** START OF DATA LISTING **

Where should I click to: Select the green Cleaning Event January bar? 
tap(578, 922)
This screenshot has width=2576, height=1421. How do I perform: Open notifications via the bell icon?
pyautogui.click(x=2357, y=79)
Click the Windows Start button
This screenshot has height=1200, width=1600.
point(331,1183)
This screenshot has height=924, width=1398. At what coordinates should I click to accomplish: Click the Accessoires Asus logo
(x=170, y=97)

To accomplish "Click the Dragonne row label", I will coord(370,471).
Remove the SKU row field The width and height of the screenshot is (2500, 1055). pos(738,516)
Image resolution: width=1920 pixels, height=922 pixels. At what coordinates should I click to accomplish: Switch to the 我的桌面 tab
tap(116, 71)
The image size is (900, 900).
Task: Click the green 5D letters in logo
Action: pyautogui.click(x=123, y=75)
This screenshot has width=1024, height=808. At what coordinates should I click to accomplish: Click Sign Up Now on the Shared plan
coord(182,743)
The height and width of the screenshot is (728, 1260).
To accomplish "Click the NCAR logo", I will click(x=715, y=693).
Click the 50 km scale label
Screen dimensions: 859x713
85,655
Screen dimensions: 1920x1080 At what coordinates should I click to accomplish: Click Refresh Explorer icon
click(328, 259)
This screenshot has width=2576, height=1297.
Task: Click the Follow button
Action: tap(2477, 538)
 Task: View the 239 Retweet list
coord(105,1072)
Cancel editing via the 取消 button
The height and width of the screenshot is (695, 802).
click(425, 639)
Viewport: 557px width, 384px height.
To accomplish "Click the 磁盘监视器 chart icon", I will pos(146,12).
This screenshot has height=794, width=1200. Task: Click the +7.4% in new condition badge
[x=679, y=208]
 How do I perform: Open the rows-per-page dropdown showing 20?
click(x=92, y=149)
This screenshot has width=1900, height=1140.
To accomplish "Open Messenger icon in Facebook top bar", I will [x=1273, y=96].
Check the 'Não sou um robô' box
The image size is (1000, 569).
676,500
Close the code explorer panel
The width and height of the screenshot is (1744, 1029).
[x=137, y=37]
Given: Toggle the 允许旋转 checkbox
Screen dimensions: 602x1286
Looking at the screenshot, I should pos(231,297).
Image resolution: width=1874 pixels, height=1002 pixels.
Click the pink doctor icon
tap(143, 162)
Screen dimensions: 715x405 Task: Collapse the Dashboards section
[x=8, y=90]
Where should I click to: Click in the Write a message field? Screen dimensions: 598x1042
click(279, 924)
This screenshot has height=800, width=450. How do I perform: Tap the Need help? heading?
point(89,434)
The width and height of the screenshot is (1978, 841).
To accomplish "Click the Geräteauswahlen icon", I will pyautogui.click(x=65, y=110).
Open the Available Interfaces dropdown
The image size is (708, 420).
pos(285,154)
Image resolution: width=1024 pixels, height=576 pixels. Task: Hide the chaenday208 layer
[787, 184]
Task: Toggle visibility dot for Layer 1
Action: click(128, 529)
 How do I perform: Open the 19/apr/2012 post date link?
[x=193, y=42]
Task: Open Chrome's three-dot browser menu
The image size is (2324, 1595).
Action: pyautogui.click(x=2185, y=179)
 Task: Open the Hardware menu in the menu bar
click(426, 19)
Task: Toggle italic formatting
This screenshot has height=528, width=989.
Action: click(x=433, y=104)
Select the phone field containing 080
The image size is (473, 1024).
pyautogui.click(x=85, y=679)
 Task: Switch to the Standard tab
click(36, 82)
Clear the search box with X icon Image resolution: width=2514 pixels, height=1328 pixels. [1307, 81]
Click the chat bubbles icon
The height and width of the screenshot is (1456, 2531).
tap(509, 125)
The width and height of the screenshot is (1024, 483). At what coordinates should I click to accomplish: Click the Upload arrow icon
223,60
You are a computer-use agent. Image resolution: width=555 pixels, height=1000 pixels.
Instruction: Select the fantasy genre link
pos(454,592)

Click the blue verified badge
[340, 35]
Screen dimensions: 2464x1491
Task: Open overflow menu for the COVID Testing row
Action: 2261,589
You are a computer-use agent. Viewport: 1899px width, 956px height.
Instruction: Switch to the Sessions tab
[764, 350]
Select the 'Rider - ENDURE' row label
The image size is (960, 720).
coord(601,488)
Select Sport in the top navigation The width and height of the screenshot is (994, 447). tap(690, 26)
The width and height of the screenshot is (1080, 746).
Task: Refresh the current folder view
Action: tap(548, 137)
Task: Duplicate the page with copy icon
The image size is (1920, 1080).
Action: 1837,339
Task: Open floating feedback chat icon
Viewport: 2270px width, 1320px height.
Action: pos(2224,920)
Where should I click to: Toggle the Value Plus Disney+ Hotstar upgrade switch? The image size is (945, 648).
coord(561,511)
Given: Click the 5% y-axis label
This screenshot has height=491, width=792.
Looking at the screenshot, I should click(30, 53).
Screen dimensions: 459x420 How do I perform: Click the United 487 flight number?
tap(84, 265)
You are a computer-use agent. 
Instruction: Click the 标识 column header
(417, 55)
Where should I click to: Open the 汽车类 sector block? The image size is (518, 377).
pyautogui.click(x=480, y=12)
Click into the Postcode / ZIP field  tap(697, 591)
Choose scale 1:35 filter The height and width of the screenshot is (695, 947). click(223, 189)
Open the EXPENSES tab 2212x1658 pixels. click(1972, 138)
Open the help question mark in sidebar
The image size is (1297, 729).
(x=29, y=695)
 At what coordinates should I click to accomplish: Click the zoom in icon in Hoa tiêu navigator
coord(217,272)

** END OF DATA LISTING **

Count the lines in the records above that contain the word "will". Reply with the number alone.

5